* [Given exercise]:
From the rows below, pull out each line that contains the word "screenshot". Case counts.

(Stored data entries)
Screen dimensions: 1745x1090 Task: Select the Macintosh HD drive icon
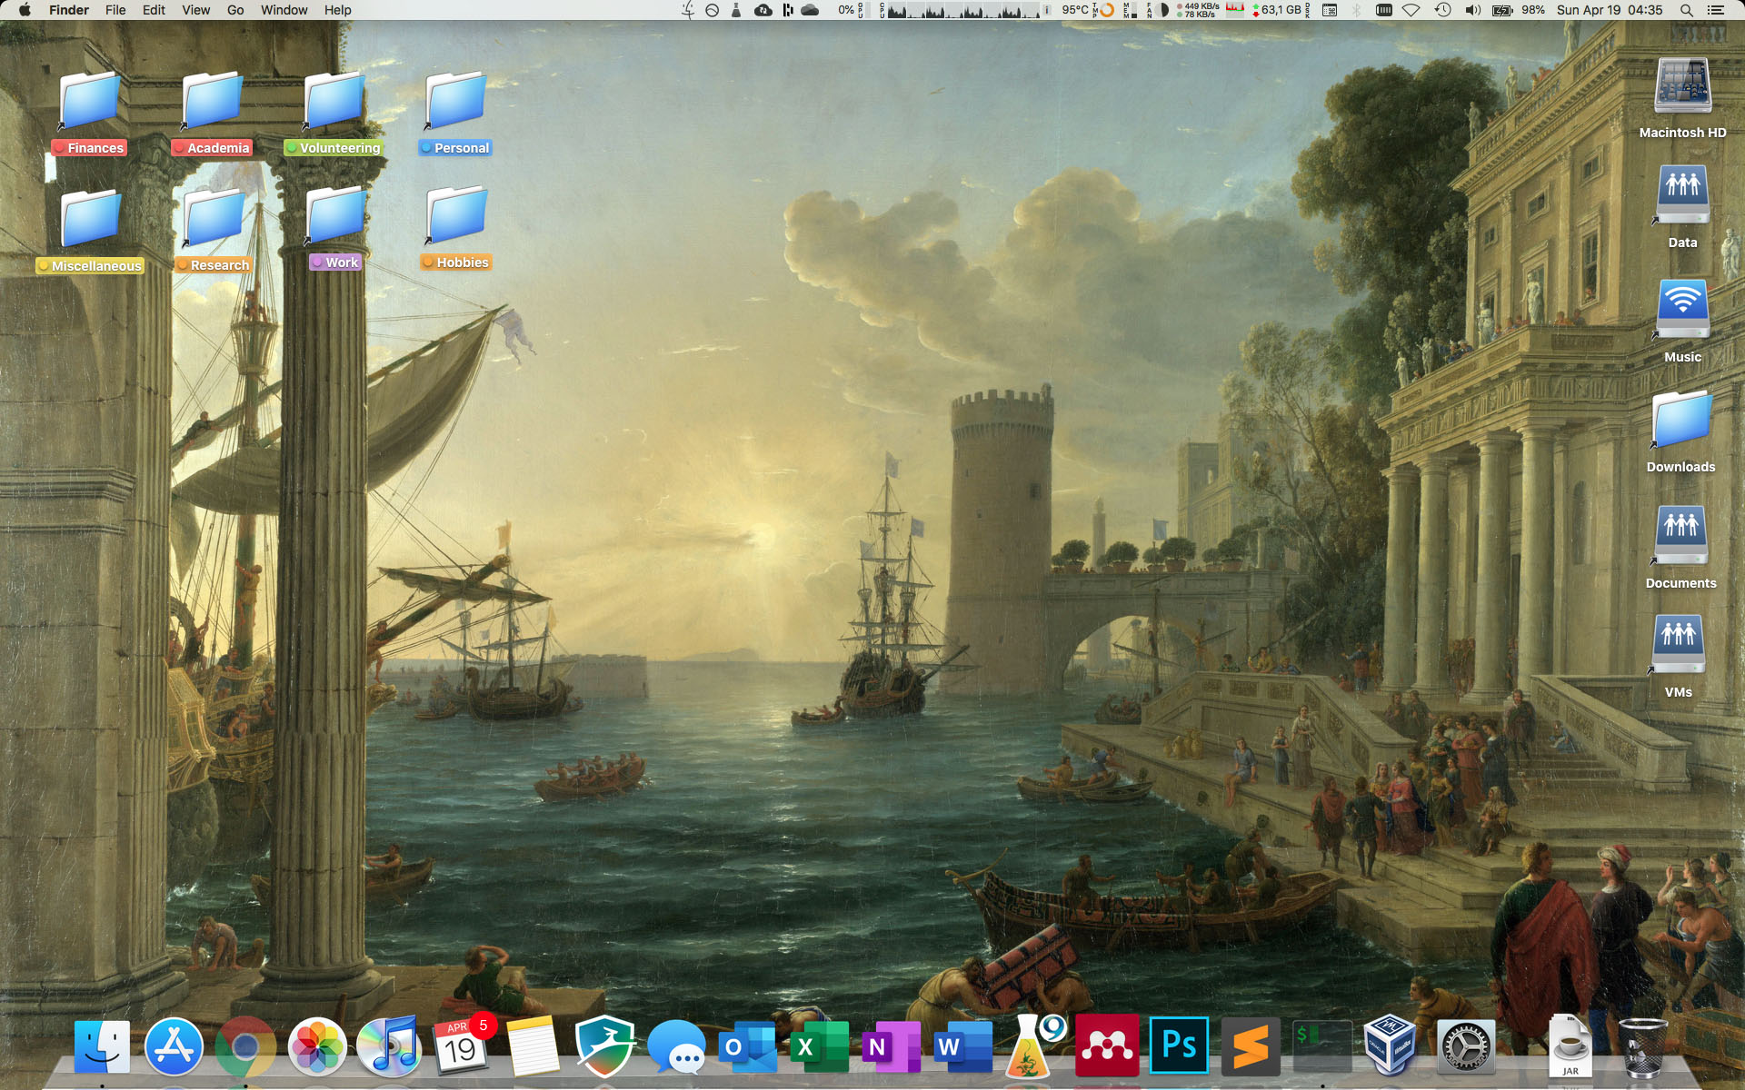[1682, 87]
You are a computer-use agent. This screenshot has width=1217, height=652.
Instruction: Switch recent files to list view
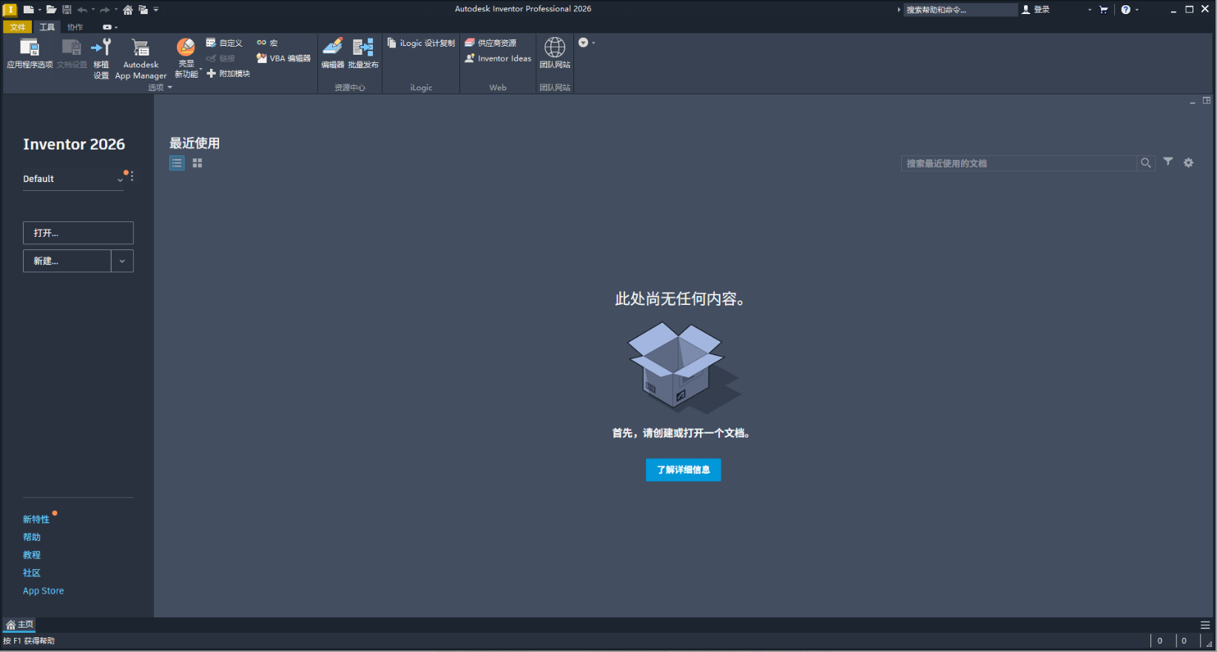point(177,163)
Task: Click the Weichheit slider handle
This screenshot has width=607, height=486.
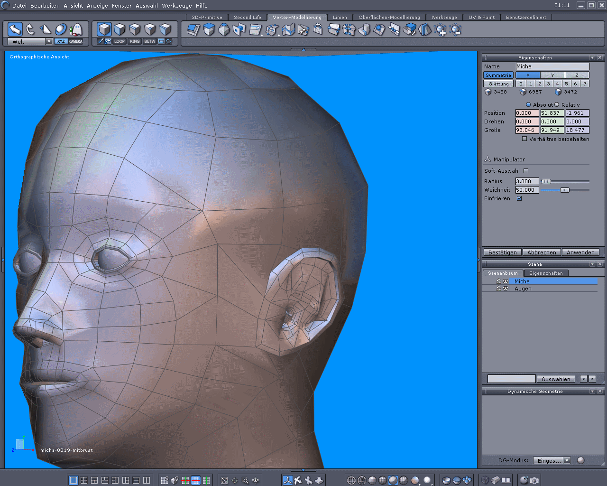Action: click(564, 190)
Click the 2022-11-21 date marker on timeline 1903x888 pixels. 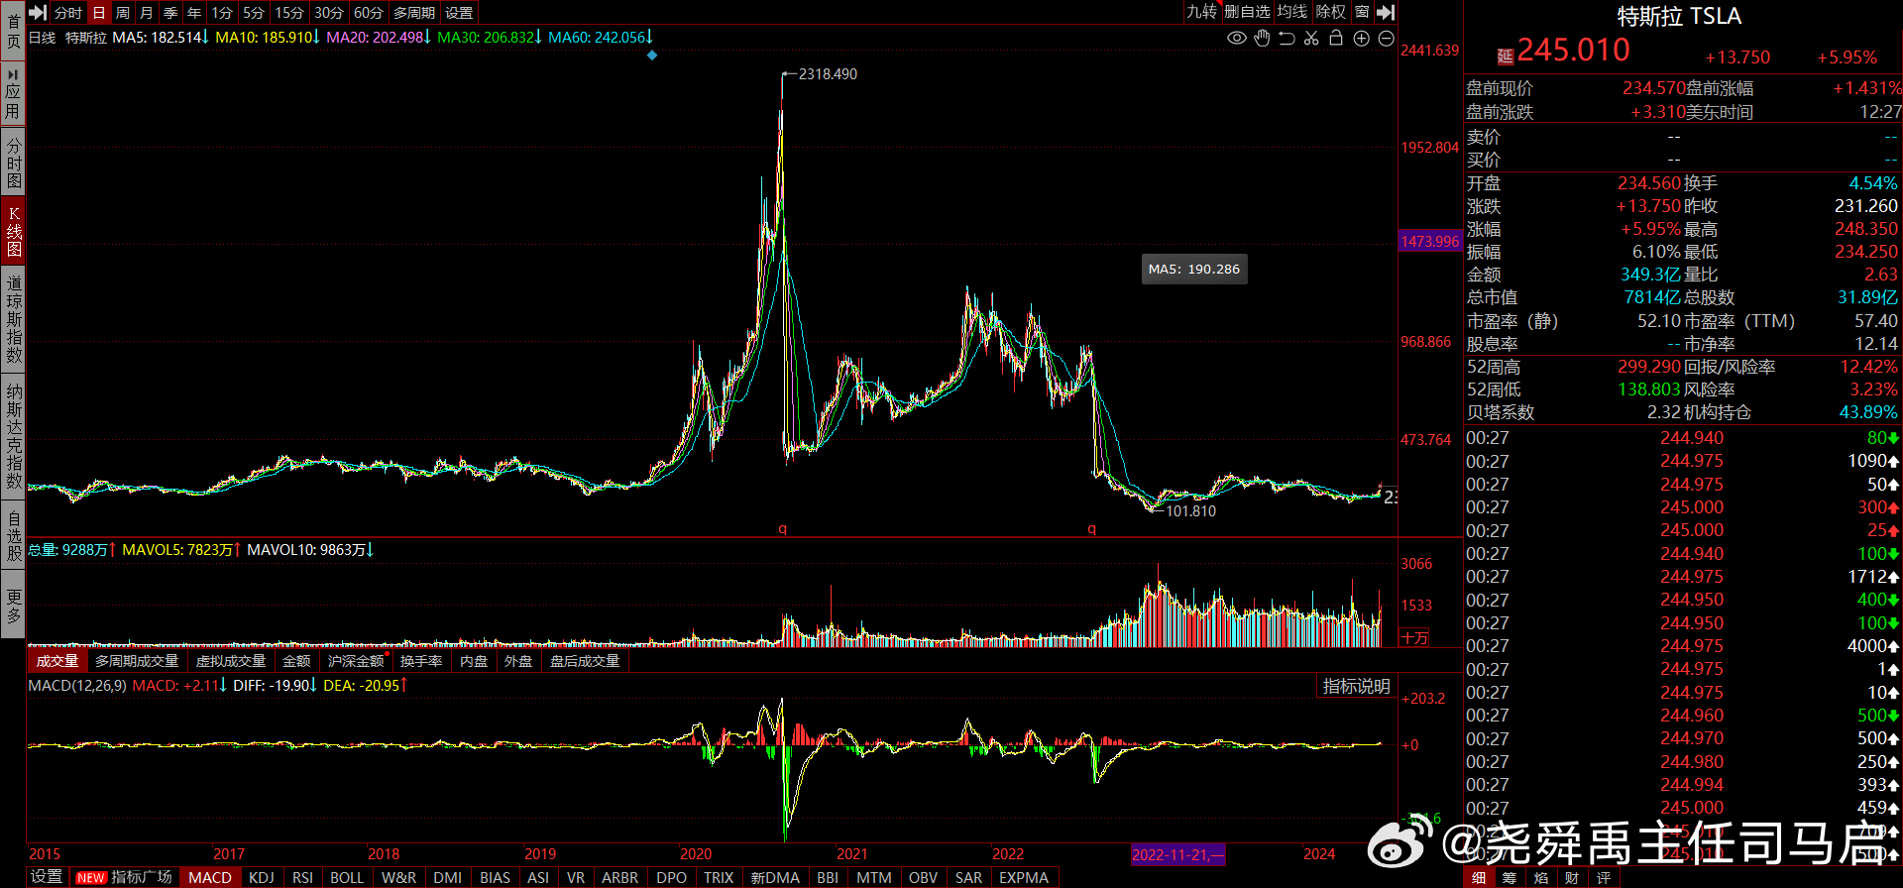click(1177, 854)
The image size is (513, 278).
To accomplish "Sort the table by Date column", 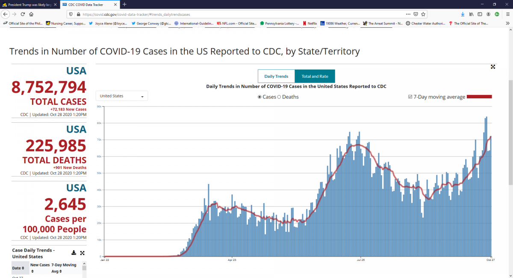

* [Answer]:
You are a computer-use agent. This screenshot has width=1217, height=652.
This screenshot has width=607, height=486.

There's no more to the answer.